In this section, we talk with the individuals and partners who are doing budget advocacy on the ground to affect transformational change in their community.
This month we talk with Vara Prasad, a Dalit student activist who lives in the Vizianagaram district in the state of Andhra Pradesh, India. He has completed his Masters in Social Work from Andhra University and his Bachelors in Education. He is currently preparing for his Masters of Philosophy. During the pandemic, he works as a daily wage laborer in the fields to support his family in these challenging times.
Q: What inspired you to get involved with advocating for the rights of students?
A: As a Dalit, or Scheduled Caste student, I face a lot of issues in continuing my studies. My parents are old, and my family is financially unstable. I solely depend on government schemes that are meant to provide financial assistance to students such as the Post Matric Scholarship and Reimbursement of Tuition Fee to complete my studies.
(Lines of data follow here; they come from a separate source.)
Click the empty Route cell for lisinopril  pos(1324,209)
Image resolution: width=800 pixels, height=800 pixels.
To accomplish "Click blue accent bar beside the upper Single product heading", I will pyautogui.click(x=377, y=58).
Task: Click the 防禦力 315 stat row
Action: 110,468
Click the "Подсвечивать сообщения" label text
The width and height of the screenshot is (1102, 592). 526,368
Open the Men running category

However, the Andhra Pradesh Government does not release these scholarships in a timely manner, causing a lot of financial stress and burden on students like myself. Like me, there are many students from my community facing similar financial burdens. No government body or unions, including the student’s union like SFI (Student’s Federation of India) and AISF (All India Student’s Federation), work on these issues faced by Dalit and Adivasis students. Therefore, I felt the need to be involved in advocating for my rights and the rights of other students like me.
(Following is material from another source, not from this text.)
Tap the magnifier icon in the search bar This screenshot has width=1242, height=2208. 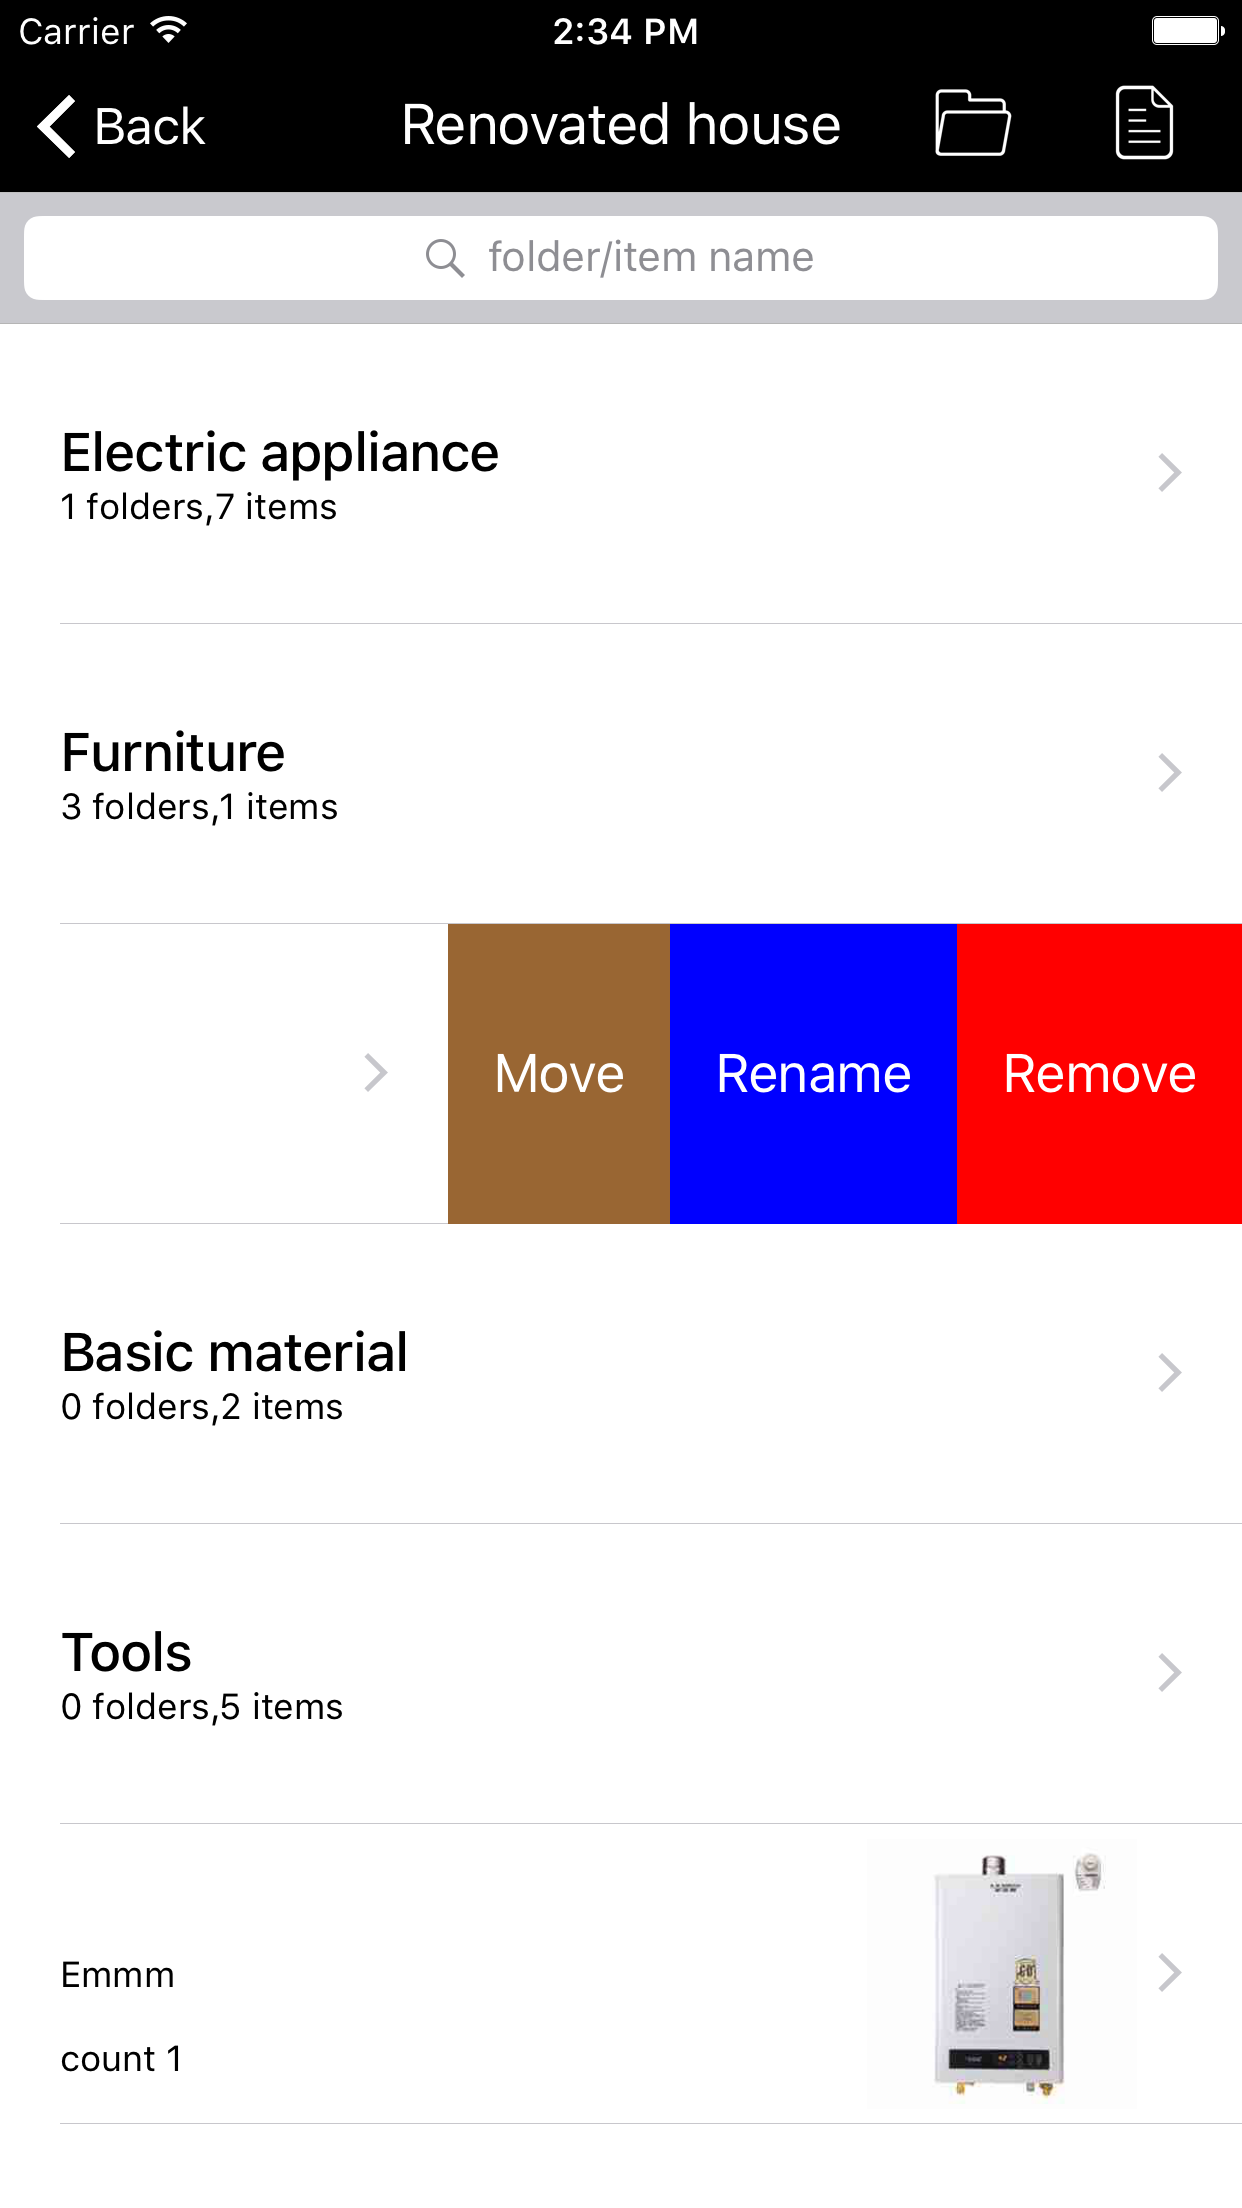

Q: What accomplishment or achievement in this movement are you most proud of and why?
A: As a student volunteer with the National Campaign on Dalit Human Rights (NCDHR), I have organized several meetings with students in several colleges and engaged with government officials at different levels of governance. As part of this work, I have advocated for students who didn’t receive their scholarship funds and submitted 320 students’ data from seven colleges to the Collector, Deputy Director Social Welfare Department along with other networks and organizations. After two years of continuous struggle and advocacy all 320 students got their Post Matric Scholarship and Reimbursement of Tuition Fee scholarships. This for me is one of my biggest achievements in this movement which I am really proud of.
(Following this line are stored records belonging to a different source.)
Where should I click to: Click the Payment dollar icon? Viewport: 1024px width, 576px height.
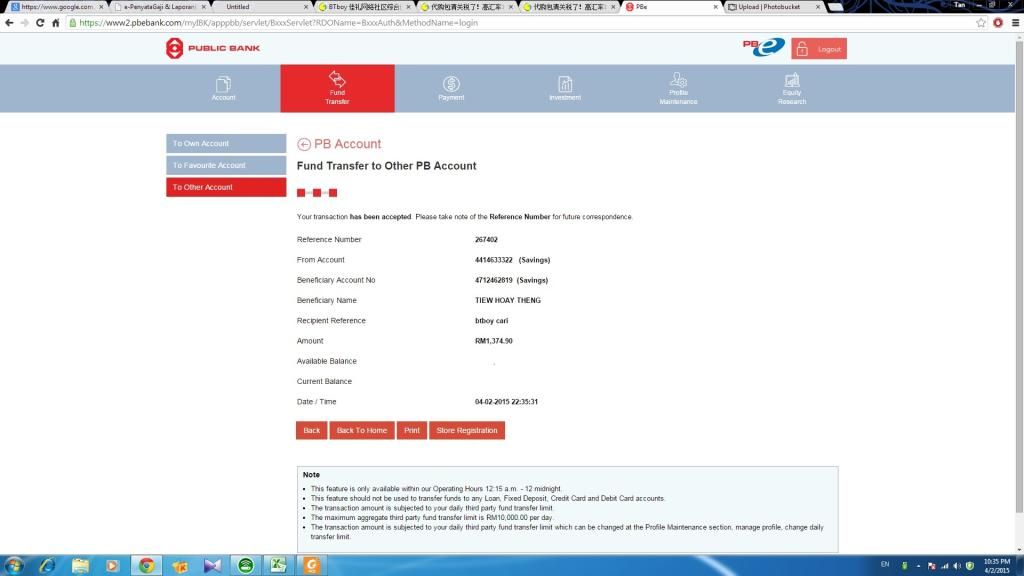[451, 85]
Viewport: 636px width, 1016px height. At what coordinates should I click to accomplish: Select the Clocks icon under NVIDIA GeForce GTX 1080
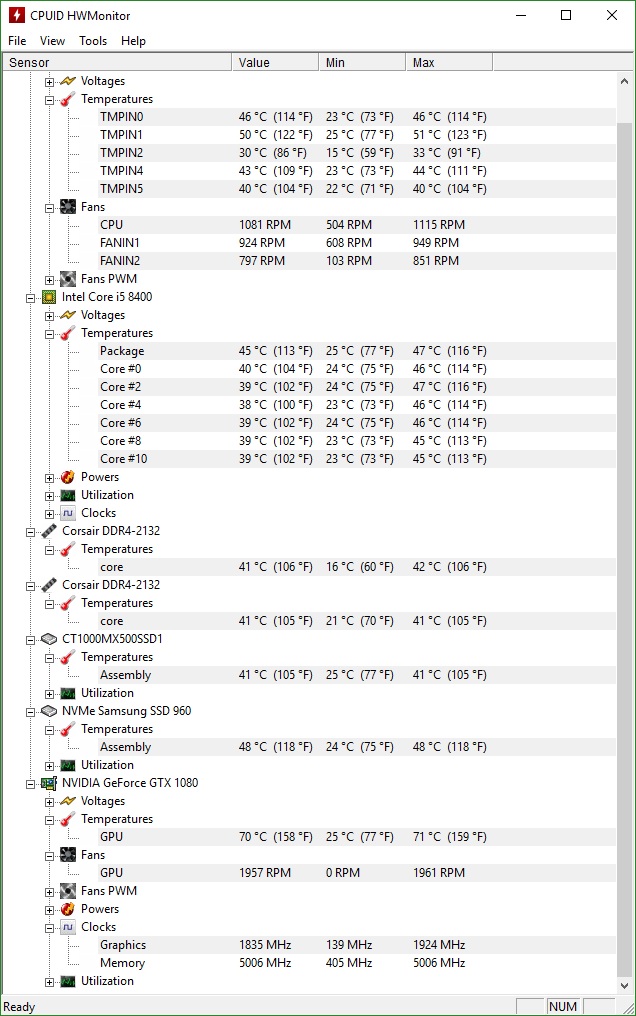[x=66, y=927]
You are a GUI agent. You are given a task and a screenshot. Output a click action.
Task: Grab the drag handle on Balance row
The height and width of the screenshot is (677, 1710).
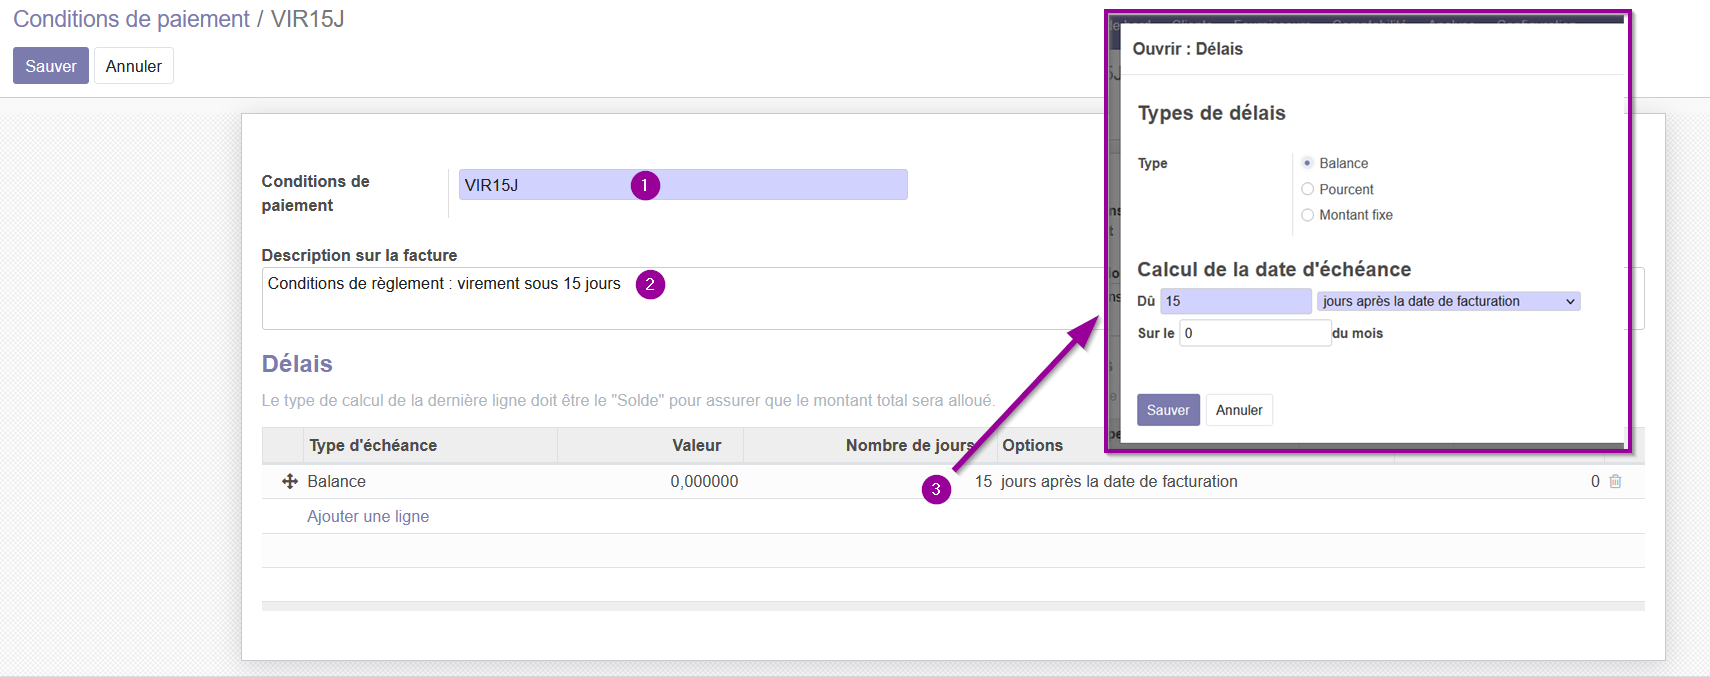[290, 481]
Q: How does the government’s budget directly affect your life and livelihood?
A: As a student, I have been completely dependent on government scholarships for my education. I have been availing the Post Matric Scholarship and it has helped me and my family financially. Apart from the Post Matric Scholarship, I am also a beneficiary of other schemes like MGNREGA (Mahatma Gandhi National Rural Employment Guarantee Act) under which I earn Rs. 8000/per month (approximately $109 USD) which helps towards my livelihood and have also availed a housing scheme of Rs. 130,000 (approximately $1,780 USD) for the construction of my house. These government schemes have directly and positively impacted my life and livelihood.
Q: Why should the average citizen care about budgets?
A: Government budgets are a very important component of our lives and impacts us hugely, every single day. Every citizen should know about their government’s budget allocations, expenses and implementation of the schemes at the state and central level since it is our economic right, and we as taxpayers should be completely aware of how the government is putting it to use.
Q: What improvement in your government’s budget process would you most like to see happen this year?
A: The recent release of Rs.400 Crore (approximately $54,852 USD) for the Post Matric Scholarship and Reimbursement of Tuition Fee programs by the Andhra Pradesh government has given us lot of hope, as students. This year and for the years to come, I would like to see timely release of Post Matric Scholarship and Reimbursement of Tuition Fee money for all the Dalit and Adivasi students. I would also like to see more allocation toward some important schemes like YSR Vidyaunnati scheme which provides coaching for students from marginalized communities for competitive exams.